People writer Eric Andersson only raised CNN in the magazine to discuss how having little kids affects his coverage of mass shootings and disasters, and then if he’s “choosier” about going out on location shoots. He also asked Cooper: “You became a meme for your eyeroll when you interviewed Donald Trump adviser Kellyanne Conway in 2017. Have your boys rolled their eyes at you yet?”
Two weeks ago, Cooper was more candid in the New York Times Magazine about his distaste for Licht’s apparent crusade for a less crusading approach to Trump and the news. “I don’t know what Chris Licht’s analysis was. I don’t have much confidence that I actually know what he was thinking….I mean, I read things in the paper, but I’m not sure what the point of it all was.”
When asked if Licht failed to explain his vision to his stars, Cooper acknowledged he understood it. But hey, Cooper thinks he’s objective!
My sense from Chris was there was not a lot we needed to hash out because I’m not an opinion host. I’m talking to people from different sides and trying to be straight down the middle and represent things fairly and accurately.”
Oh, sure! He’s not an “opinion host”! Eye-rolling at Kellyanne isn’t performative for liberals, it suggests “straight down the middle.” He continued:
Do I, as a viewer, watch hyperpartisan content?
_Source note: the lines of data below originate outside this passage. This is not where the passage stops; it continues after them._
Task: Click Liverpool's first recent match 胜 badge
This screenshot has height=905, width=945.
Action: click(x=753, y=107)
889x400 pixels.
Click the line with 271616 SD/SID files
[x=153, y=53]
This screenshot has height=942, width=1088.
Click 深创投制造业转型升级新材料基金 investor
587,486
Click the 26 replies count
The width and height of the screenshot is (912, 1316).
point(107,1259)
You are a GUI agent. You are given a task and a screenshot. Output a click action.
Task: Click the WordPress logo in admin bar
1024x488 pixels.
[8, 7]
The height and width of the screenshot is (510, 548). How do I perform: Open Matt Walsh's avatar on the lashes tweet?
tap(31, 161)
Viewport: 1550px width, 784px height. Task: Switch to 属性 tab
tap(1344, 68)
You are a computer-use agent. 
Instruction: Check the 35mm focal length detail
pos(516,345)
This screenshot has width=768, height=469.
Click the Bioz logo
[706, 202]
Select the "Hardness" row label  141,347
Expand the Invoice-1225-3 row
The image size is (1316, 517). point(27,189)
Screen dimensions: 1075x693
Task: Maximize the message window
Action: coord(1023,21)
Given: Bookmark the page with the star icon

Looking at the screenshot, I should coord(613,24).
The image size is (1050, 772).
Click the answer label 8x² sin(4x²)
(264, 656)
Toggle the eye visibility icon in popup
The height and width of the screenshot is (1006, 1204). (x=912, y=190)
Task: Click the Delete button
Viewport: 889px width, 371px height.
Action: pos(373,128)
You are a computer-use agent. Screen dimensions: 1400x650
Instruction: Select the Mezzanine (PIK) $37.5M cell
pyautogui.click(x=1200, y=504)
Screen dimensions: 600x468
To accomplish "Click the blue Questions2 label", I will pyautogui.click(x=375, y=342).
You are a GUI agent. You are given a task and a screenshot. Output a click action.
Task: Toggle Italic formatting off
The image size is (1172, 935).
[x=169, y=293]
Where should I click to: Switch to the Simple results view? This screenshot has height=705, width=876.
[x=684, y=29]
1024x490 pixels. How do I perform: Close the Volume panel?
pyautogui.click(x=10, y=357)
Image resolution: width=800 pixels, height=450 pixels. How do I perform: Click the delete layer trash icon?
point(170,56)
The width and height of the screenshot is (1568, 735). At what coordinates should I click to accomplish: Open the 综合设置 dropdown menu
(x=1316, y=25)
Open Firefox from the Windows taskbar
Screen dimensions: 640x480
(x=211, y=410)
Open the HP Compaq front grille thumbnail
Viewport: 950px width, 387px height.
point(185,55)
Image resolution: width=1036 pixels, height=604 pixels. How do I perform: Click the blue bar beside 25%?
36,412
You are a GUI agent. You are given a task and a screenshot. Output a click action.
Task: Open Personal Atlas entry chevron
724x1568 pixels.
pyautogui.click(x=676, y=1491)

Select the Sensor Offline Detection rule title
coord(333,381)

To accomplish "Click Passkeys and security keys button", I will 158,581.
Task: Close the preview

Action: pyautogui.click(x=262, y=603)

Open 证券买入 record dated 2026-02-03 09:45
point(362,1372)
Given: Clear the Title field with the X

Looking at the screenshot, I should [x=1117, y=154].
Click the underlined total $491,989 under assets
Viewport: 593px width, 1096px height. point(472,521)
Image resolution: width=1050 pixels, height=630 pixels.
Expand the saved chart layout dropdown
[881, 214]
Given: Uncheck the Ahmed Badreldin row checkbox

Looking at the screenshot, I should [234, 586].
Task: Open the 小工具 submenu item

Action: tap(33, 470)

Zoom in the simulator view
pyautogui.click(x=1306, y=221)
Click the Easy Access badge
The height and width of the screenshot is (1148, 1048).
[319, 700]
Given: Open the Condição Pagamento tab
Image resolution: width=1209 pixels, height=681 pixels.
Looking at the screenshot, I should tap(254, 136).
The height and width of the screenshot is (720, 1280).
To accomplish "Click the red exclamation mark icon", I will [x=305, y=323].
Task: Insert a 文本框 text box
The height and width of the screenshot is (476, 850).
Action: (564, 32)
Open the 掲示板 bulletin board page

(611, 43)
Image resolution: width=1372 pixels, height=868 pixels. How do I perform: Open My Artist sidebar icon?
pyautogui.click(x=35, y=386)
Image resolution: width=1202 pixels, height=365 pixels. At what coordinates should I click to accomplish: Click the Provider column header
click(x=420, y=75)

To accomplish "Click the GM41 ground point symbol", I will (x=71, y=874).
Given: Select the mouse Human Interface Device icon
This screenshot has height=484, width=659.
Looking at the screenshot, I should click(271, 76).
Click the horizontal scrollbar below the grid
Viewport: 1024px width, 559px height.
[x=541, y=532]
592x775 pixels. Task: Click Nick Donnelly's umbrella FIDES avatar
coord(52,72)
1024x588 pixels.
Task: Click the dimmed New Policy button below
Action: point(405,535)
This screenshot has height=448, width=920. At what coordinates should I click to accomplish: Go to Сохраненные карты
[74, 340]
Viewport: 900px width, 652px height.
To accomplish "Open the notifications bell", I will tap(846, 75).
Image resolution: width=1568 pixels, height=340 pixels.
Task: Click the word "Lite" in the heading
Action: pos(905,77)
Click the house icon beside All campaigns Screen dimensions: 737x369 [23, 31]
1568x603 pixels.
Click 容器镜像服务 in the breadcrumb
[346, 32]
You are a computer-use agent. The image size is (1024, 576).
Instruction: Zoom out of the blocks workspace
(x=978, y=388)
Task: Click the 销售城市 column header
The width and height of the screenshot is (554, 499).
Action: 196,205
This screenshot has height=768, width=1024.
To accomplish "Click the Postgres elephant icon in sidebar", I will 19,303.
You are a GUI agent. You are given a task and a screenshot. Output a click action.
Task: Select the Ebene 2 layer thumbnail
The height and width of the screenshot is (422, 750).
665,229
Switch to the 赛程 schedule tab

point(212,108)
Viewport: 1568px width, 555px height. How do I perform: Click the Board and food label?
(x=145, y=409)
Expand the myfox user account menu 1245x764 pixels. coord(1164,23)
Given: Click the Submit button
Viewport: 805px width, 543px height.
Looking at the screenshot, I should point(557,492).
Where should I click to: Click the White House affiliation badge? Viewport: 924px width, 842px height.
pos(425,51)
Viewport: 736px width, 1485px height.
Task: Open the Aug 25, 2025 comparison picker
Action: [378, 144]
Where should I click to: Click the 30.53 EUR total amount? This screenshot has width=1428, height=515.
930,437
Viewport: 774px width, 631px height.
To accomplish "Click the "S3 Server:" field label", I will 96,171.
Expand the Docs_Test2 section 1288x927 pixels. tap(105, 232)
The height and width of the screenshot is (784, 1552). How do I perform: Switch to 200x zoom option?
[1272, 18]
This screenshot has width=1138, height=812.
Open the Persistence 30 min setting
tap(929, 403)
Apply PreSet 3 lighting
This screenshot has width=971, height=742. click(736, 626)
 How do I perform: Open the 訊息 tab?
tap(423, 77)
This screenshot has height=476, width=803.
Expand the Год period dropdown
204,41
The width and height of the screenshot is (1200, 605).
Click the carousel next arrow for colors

I don’t. Do I, as a journalist, want to be in the business of hyperpartisan broadcasting? No, I don’t.
Later, the Times followed up: “You said you play it “down the middle.” Is that approach to TV news an anachronism?” Cooper quickly grew bored: “This is going to sound like a cop-out, but none of this stuff particularly interests me.”
It’s a cop-out. Let’s guess he wanted to say he was “not an opinion host,” and not be pushed too hard on it, and he didn’t want to end up criticizing other CNN hosts.